-- Record excerpts follows --

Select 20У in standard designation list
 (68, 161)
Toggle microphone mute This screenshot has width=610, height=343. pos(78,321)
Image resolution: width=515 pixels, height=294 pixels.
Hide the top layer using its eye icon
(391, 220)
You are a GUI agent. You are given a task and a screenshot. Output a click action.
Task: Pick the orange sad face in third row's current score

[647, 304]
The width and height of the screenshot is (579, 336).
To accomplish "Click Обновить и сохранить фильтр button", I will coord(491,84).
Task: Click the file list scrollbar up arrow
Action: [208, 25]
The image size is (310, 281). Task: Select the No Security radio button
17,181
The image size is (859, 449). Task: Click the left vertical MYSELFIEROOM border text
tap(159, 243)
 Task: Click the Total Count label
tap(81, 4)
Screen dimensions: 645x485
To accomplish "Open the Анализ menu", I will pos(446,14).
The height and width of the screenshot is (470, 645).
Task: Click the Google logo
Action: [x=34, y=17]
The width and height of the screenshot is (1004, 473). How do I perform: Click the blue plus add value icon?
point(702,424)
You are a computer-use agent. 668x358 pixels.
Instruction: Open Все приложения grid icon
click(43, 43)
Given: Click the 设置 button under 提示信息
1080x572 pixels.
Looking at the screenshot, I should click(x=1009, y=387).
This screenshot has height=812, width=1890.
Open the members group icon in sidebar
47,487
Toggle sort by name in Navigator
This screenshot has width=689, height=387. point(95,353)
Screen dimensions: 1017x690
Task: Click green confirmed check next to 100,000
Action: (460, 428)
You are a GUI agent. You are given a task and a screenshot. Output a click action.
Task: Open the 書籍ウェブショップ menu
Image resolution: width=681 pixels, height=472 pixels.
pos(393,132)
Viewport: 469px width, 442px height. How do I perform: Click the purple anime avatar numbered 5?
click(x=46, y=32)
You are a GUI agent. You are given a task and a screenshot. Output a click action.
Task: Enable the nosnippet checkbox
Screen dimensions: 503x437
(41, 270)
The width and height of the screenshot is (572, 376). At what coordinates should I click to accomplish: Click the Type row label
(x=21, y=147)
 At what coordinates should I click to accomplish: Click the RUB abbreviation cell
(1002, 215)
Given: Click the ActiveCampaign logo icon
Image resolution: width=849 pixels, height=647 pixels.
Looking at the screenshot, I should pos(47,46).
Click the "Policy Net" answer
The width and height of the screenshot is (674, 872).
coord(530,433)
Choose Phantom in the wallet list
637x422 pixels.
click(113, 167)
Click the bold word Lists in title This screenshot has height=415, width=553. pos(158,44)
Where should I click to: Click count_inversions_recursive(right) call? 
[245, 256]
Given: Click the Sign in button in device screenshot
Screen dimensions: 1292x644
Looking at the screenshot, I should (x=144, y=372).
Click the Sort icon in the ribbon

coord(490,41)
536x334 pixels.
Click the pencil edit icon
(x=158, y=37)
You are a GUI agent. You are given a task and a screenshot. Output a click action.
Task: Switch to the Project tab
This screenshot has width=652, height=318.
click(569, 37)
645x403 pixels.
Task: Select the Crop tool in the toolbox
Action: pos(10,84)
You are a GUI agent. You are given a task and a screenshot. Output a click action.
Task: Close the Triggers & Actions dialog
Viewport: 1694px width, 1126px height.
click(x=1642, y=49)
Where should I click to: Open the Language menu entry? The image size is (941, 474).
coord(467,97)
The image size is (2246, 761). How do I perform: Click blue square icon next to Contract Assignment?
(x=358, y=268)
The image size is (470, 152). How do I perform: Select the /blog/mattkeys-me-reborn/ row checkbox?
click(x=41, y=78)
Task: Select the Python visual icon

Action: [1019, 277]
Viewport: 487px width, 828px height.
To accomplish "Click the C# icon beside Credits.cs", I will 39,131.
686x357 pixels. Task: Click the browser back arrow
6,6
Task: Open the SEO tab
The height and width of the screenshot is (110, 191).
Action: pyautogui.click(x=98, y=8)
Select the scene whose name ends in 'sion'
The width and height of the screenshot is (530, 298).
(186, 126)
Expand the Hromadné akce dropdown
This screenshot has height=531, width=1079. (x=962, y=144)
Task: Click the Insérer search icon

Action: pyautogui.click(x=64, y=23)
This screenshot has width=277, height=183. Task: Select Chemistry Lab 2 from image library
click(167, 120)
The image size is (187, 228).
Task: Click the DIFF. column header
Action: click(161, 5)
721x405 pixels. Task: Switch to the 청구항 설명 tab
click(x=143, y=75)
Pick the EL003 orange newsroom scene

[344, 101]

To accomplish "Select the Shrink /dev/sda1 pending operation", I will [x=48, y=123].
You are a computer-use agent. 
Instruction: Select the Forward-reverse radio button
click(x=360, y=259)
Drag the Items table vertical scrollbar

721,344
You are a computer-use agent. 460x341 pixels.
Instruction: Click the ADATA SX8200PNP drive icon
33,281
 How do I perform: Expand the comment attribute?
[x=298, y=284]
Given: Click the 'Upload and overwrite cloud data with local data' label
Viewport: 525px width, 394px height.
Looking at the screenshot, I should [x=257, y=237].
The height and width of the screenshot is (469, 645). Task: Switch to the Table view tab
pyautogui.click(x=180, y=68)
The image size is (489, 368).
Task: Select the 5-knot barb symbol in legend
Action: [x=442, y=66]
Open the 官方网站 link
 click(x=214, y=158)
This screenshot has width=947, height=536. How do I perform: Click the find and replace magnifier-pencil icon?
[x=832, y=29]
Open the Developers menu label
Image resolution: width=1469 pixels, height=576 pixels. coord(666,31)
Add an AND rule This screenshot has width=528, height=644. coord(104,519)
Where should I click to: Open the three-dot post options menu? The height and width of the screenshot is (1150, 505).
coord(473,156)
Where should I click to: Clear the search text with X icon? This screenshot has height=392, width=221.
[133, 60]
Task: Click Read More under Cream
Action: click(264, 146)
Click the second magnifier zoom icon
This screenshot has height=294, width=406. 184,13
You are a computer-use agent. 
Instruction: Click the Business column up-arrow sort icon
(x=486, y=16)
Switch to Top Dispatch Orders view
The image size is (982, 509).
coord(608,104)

-- Record excerpts concluded --

What is expected >> Return a word-for-word copy of the lines above from the one holding "This screenshot has width=652, height=318." through the one holding "Given: Click the 'Upload", with both of them included and nothing besides.

Expected output >>
This screenshot has width=652, height=318.
click(569, 37)
645x403 pixels.
Task: Select the Crop tool in the toolbox
Action: pos(10,84)
You are a GUI agent. You are given a task and a screenshot. Output a click action.
Task: Close the Triggers & Actions dialog
Viewport: 1694px width, 1126px height.
click(x=1642, y=49)
Where should I click to: Open the Language menu entry? The image size is (941, 474).
coord(467,97)
The image size is (2246, 761). How do I perform: Click blue square icon next to Contract Assignment?
(x=358, y=268)
The image size is (470, 152). How do I perform: Select the /blog/mattkeys-me-reborn/ row checkbox?
click(x=41, y=78)
Task: Select the Python visual icon

Action: [1019, 277]
Viewport: 487px width, 828px height.
To accomplish "Click the C# icon beside Credits.cs", I will 39,131.
686x357 pixels. Task: Click the browser back arrow
6,6
Task: Open the SEO tab
The height and width of the screenshot is (110, 191).
Action: pyautogui.click(x=98, y=8)
Select the scene whose name ends in 'sion'
The width and height of the screenshot is (530, 298).
(186, 126)
Expand the Hromadné akce dropdown
This screenshot has height=531, width=1079. (x=962, y=144)
Task: Click the Insérer search icon

Action: pyautogui.click(x=64, y=23)
This screenshot has width=277, height=183. Task: Select Chemistry Lab 2 from image library
click(167, 120)
The image size is (187, 228).
Task: Click the DIFF. column header
Action: click(161, 5)
721x405 pixels. Task: Switch to the 청구항 설명 tab
click(x=143, y=75)
Pick the EL003 orange newsroom scene

[344, 101]

To accomplish "Select the Shrink /dev/sda1 pending operation", I will [x=48, y=123].
You are a computer-use agent. 
Instruction: Select the Forward-reverse radio button
click(x=360, y=259)
Drag the Items table vertical scrollbar

721,344
You are a computer-use agent. 460x341 pixels.
Instruction: Click the ADATA SX8200PNP drive icon
33,281
 How do I perform: Expand the comment attribute?
[x=298, y=284]
Given: Click the 'Upload and overwrite cloud data with local data' label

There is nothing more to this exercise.